Simple -- it monkeys with the natural order of things.
When you call App.DoEvents, a handful of big, scary things happen. First, a single pass of the event loop is called. This can cause drastically odd things to happen with your GUI application. You're sitting in an event somewhere (because all code is an event with GUI applications) and you call DoEvents. Another pass of the event loop happens, and suddenly you may very well have re-entered the exact event you're already in! Or worse yet, you enter *another* event and access things you expected to be already set up, but they're not since the setup code happens after the call to DoEvents. For example, it's possible that you call DoEvents from the Window.Resizing event, and that causes the Window.Resized event to fire. Yikes!
But wait! It's not over yet. After you're done mucking with the natural order of the event loop, it yields the time slice of the current thread! If you passed in a number (like DoEvents(50)), and the application only contains one thread (the main thread), then the application goes to sleep for that number of milliseconds.
So not only are you causing the entire event loop to run one iteration, you're yielding time back to another thread in the process.
So when is it OK to use DoEvents? If you're a GUI application, the answer is never. However, things are a lot safer for console applications (and that's the entire reason for the function).
A console application has no event loop (by default), and so all the re-entrancy issues go away. Your application enters the run event, and once it exits, it terminates. No event loop. So then how do you cause your application to live forever, such as an interactive application might do? With a loop in the Run event. And this worked great for a long while, until someone pointed out that the CPU was being tanked due to tight loops. This was mostly evident in networked console applications such as echo servers. So we made App.DoEvents as a way for you to not only poll sockets (and the like), but yield time back to the OS so the CPU doesn't peak at 100%. In a console application, DoEvents is perfectly safe (except for one big gotcha).
App.DoEvents can wreak havoc with multithreaded applications. In fact, it is possible for you to completely deadlock your application or overflow the stack and crash with no possible way to recover. Mars explained it in the most eloquent way:
DoEvents is *not* just a yield function. It does yield to other threads, but it also runs the event loop. If you call it from threads other than the main thread, you will end up splitting your main event loop across multiple threads. If you are unlucky, this will not cause any problems right away, and you will think your program works. Then one of your users will manage to get the timing just right and your app will wind itself up with one DoEvents call inside another until your stack overflows.
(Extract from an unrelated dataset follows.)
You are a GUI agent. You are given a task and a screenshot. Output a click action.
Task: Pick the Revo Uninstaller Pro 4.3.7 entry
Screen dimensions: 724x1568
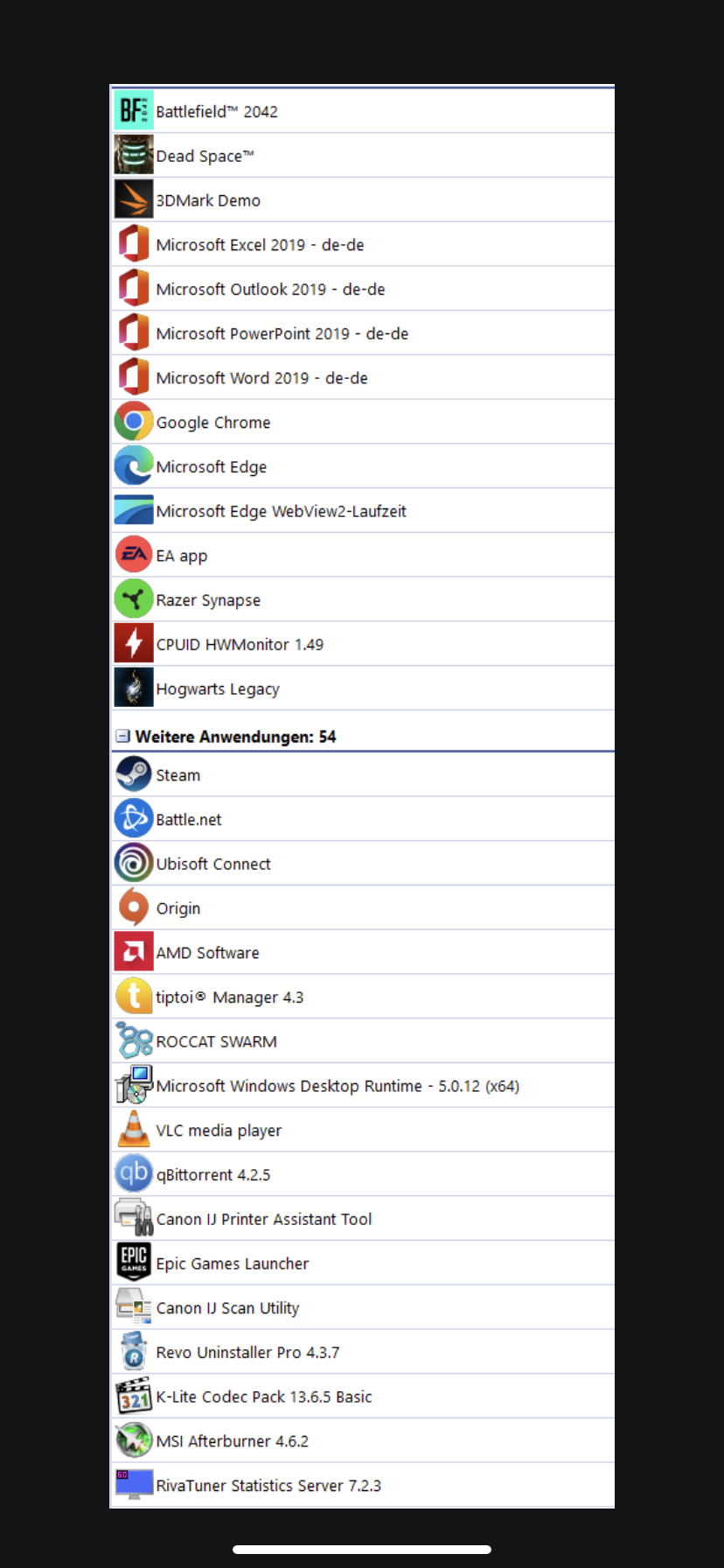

So here's the definitive list of when it's safe to use DoEvents: From the main thread of a console application. That's the whole list.
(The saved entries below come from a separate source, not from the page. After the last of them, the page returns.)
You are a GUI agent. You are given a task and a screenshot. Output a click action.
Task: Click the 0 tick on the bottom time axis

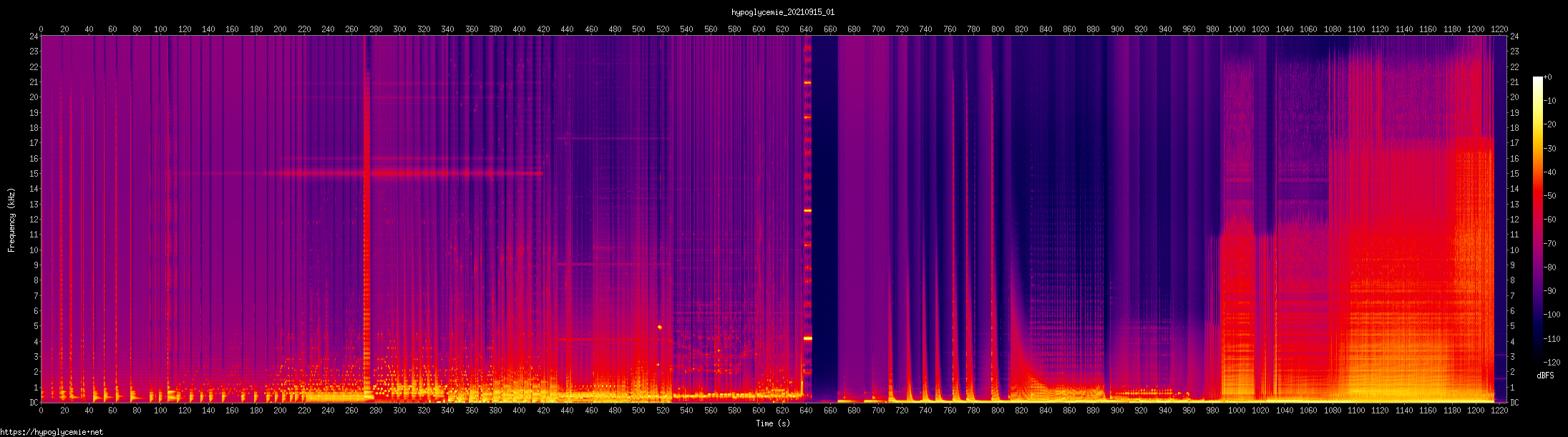point(41,411)
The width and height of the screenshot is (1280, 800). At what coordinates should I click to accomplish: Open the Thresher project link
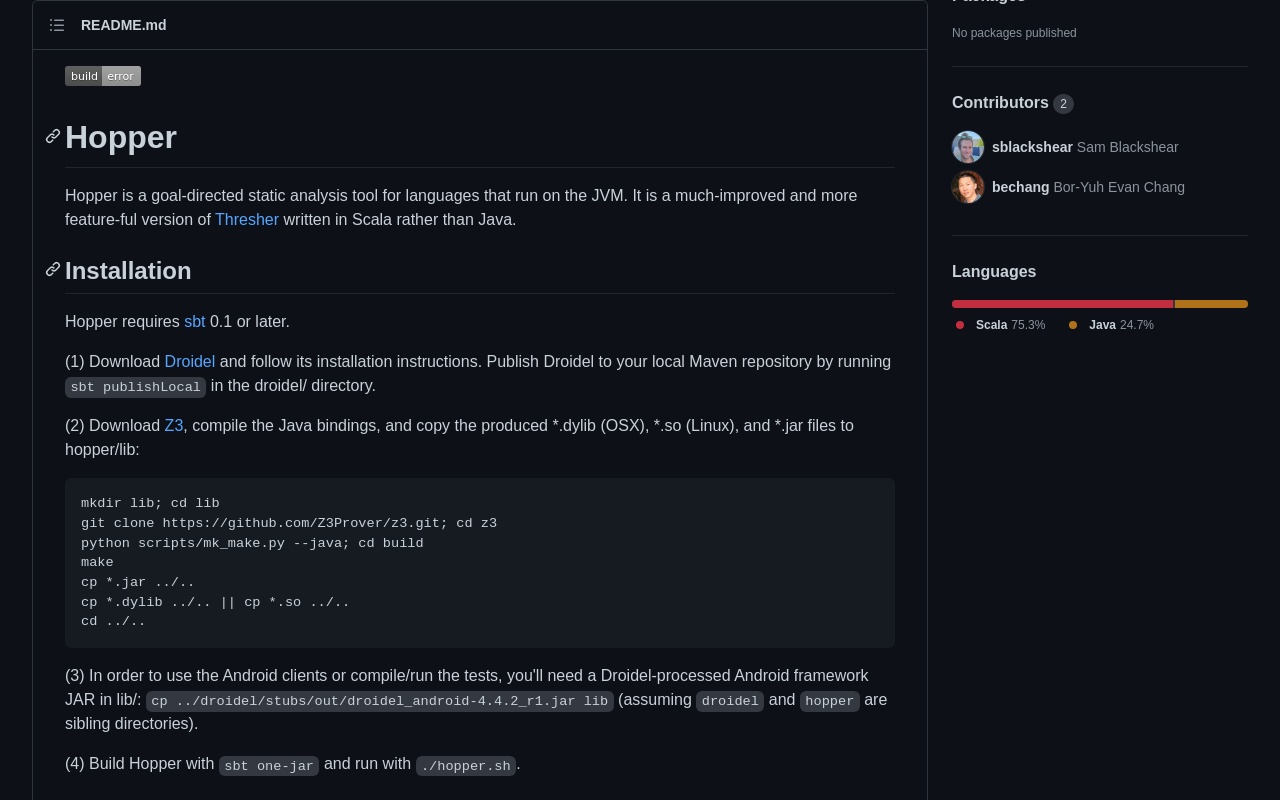click(246, 219)
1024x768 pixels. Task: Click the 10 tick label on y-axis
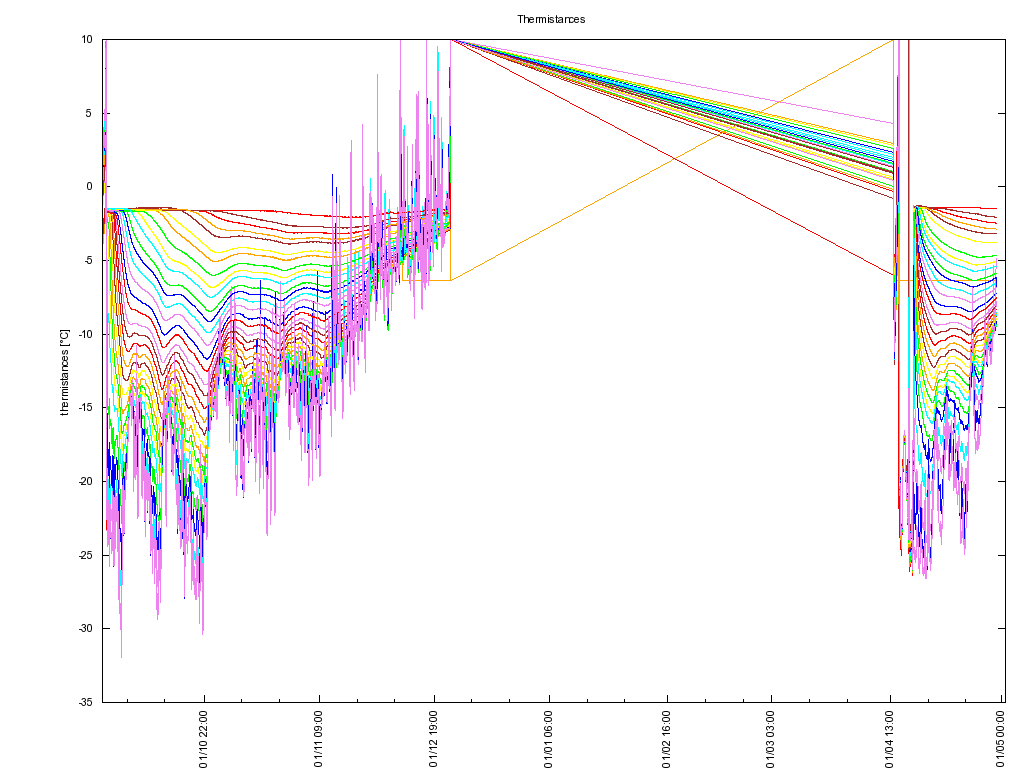click(x=87, y=39)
What drives me crazy is the statement (that goes something like this): "But I've used it in situation X and it solved my issue". Yeah -- until Mars and Jupiter align correctly, and a butterfly flaps its wings in Bolivia at which point your application crashes for no discernable reason. :: sighs :: People need to understand that DoEvents in GUI applications that "work" are working by chance -- not by design.
What is the proper way to yield to other threads without calling App.DoEvents, in a GUI application?
In RB 2005: App.YieldToNextThread
In earlier versions: There is no sanctioned way.
Threads have pre-defined places at which they will yield automatically (after ending an event, during a for/while loop, etc), so you generally don't need to yield manually. However, for those times when you do, we added a safe way to do it.